I've been thinking about a post on this topic for months.  I've been collecting articles to cite, looking at specific cases, jotting down ideas, and even crafting clever lines (the most important part).

But in doing so it has occurred to me that the problem with the current discourse about political correctness isn't that people aren't giving enough answers.  The internet and Trump rallies are chock full of statements about the topic.  We don't need more answers.  The problem is that we aren't asking enough questions.

So here are some questions that I think we ought to ask.  Riffing on Immanuel Kant, I'm tempted to call this "A Prolegomena to Any Future Discourse about Political Correctness."

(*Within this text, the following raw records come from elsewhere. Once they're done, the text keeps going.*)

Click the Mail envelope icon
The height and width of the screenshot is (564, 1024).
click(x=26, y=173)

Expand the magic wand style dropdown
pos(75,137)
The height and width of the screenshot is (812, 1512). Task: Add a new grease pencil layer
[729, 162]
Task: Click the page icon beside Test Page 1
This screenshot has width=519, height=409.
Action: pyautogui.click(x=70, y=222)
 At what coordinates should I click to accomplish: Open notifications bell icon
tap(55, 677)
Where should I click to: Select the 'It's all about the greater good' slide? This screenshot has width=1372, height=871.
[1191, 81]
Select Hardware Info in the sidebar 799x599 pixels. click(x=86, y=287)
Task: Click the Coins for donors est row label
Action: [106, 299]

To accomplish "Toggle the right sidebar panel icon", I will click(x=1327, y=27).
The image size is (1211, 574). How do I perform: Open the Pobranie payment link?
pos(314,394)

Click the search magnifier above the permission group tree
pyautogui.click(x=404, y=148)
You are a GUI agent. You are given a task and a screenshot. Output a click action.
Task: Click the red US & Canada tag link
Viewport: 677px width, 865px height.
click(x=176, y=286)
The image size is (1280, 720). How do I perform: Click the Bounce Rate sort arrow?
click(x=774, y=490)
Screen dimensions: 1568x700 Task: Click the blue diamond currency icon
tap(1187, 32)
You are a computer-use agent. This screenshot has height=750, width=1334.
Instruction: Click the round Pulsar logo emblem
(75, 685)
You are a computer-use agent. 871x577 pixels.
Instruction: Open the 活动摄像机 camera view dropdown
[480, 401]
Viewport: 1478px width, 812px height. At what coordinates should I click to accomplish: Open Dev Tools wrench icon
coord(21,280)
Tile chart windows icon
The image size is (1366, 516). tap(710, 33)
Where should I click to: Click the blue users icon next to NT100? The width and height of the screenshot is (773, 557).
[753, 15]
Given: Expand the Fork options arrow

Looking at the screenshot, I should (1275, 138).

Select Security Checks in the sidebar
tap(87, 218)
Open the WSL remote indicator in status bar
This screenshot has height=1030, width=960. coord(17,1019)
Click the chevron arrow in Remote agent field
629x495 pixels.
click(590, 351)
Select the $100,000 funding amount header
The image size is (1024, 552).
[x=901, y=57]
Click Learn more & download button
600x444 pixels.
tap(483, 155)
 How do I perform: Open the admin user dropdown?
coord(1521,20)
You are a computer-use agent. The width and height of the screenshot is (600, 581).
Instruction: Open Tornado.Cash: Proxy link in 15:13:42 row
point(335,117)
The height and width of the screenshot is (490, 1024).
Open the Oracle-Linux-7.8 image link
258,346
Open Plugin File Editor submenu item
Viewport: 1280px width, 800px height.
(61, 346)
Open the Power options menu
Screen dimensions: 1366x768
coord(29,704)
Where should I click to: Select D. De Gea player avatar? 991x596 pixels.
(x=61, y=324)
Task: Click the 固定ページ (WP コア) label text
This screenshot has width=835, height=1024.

  1. Has political correctness run amok?  What does that even mean?
  2. What is "political correctness"?  Can we define this concept?  Does anything interesting follow from the fact that this is typically a term of abuse applied to other people?  Why is it almost always bad to be politically correct?
  3. Is it significant that, as per my armchair sociological observation, many of those who most vocally endorse the "political correctness has run amok" narrative are white and often also male, straight, cisgender, and American or British?  Could it be that this is a narrative that is, for whatever reason, more appealing to people in traditionally more advantaged social positions?  Does this explain that, although the "political correctness has run amok" narrative is more popular among libertarians and those on the right, there are significant pockets of support for the narrative among some, especially white men, on the left?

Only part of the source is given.